Reputation: 5358
This is my HTML Code
<html>
<head>
<title> Test Page </title>
<script type='text/javascript'>
function test() {
var ta = document.getElementsByTagName('body')[0].getElementsByTagName('li');
}
</script>
</head>
<body onload='test()'>
<ul>
<li> Test 1 </li>
<li> Test 1 </li>
<li> Test 1 </li>
<li> Test 1 </li>
</ul>
</body>
</html>
Which of the following is better and why?
document.getElementsByTagName('body')[0].getElementsByTagName('li')
document.getElementsByTagName('li')
Also I couldn't find any documentation or reference for getElementsByTagName implementation across browsers [atleast a overview on some major browsers] although I found really interesting things about document.getElementById that it is kind of hash look up atleast in firefox and chrome. Wish to have some help on the implementation too.
Upvotes: 5
Views: 5387
Reputation: 382706
First off, you should avoid functions inside functions to improve performance and on top of that DOM is slow.
You can refactor your code like this:
function getLis(){
return document.getElementsByTagName('li');
}
function test() {
var ta = getLis();
}
This way, javascript only stores these two functions in memory once and you call call them as many times as you want.
For your question, later should be faster because it has one call less:
document.getElementsByTagName('li')
As for speed, my guess was correct, I have created test case at jsperf:
Results:
document.getElementsByTagName('li')

Information supplied:
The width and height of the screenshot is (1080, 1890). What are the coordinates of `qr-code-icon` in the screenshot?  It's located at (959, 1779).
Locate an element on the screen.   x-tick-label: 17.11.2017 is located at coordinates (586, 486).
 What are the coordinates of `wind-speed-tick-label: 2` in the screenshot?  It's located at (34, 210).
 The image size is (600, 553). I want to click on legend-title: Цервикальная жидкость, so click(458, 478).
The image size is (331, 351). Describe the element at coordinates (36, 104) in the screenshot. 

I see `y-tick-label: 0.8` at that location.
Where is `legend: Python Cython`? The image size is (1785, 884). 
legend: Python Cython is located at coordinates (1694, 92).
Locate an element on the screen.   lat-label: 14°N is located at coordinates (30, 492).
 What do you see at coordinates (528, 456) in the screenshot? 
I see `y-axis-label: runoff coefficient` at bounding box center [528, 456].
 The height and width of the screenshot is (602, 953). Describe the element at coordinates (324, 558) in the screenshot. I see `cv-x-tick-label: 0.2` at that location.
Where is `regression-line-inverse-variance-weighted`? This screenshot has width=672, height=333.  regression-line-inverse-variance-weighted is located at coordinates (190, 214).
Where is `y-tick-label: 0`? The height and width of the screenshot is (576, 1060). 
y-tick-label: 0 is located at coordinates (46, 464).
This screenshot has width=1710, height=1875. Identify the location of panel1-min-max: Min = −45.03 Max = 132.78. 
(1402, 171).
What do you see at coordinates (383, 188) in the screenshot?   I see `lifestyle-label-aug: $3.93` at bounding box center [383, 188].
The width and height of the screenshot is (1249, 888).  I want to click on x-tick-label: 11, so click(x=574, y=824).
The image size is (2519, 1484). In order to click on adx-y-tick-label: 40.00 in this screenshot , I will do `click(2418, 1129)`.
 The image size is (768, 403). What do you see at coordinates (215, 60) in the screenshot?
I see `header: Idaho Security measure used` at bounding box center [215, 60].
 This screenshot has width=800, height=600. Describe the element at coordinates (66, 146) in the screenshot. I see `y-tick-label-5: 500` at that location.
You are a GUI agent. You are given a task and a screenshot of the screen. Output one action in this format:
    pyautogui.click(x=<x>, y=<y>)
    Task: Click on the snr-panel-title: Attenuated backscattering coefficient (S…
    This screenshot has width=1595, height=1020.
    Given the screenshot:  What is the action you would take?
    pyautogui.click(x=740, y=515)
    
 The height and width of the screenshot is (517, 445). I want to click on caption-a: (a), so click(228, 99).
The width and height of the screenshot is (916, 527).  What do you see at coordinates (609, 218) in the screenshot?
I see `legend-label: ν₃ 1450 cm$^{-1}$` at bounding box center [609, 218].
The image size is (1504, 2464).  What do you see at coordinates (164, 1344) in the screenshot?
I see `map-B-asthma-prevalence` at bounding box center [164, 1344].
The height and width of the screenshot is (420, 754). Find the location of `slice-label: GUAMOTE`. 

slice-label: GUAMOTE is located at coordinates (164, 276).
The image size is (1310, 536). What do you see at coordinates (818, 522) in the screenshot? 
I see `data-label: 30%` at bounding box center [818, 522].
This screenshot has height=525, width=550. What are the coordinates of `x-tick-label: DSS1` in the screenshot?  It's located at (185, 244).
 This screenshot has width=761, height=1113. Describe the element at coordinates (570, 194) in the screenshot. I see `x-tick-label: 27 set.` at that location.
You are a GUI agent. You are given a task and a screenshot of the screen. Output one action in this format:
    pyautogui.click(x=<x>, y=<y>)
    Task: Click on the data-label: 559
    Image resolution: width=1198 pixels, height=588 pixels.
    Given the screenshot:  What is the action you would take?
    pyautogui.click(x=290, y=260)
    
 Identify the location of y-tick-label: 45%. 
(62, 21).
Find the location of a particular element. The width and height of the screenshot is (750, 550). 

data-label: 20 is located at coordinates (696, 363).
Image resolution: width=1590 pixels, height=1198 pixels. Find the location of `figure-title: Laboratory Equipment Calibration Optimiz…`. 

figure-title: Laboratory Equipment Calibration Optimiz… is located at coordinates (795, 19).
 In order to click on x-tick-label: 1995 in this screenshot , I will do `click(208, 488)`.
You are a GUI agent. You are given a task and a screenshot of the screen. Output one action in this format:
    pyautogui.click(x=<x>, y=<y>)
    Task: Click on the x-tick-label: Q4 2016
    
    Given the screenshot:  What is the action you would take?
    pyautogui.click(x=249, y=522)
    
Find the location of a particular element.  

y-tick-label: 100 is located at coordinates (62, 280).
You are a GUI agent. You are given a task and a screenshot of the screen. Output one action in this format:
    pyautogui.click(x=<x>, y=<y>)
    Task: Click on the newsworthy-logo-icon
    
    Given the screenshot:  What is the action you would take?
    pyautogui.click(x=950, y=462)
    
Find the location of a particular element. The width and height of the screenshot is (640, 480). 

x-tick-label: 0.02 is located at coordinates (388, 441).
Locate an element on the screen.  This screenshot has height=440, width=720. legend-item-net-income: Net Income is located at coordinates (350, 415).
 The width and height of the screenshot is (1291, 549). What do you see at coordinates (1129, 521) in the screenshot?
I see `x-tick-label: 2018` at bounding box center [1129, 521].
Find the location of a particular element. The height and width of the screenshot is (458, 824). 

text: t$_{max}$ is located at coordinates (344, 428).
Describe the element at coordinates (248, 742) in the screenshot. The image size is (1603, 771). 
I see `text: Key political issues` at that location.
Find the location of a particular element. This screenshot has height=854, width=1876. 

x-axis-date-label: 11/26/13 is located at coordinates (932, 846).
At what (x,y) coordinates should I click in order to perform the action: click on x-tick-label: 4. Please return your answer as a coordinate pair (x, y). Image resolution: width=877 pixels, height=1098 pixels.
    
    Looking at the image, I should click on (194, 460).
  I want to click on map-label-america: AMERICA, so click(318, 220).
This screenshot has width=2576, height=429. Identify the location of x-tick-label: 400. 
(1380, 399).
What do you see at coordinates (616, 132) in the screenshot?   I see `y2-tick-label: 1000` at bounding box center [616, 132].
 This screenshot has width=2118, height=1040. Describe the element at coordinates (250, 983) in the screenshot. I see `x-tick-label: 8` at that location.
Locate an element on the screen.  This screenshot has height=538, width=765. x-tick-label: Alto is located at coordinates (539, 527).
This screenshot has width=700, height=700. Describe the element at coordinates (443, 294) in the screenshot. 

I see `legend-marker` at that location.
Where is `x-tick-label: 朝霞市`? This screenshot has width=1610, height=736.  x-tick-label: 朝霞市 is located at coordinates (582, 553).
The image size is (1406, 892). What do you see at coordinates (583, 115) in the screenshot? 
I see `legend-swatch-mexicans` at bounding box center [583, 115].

Activity 1:
Copy the part of the getElementsByTagName post starting with "Also I couldn't" and going on through "the implementation too.".
Activity 2:
Decide whether each statement agrees with the getElementsByTagName post. Answer yes or no and quote the words that settle it.
(a) The asker read that document.getElementById works as a kind of hash lookup in Firefox and Chrome.
(b) The answer says the longer call, which starts from the body, should be faster.
(c) The answer's reworked code keeps three functions in memory.
Activity 3:
In the getElementsByTagName post, where does the answerer say the test case was created?
You won't need the lines to do any of this.

Task answer 1:
Also I couldn't find any documentation or reference for getElementsByTagName implementation across browsers [atleast a overview on some major browsers] although I found really interesting things about document.getElementById that it is kind of hash look up atleast in firefox and chrome. Wish to have some help on the implementation too.

Task answer 2:
(a) Yes: "document.getElementById that it is kind of hash look up atleast in firefox and chrome"
(b) No: "later should be faster because it has one call less"
(c) No: "javascript only stores these two functions in memory once"

Task answer 3:
At jsperf.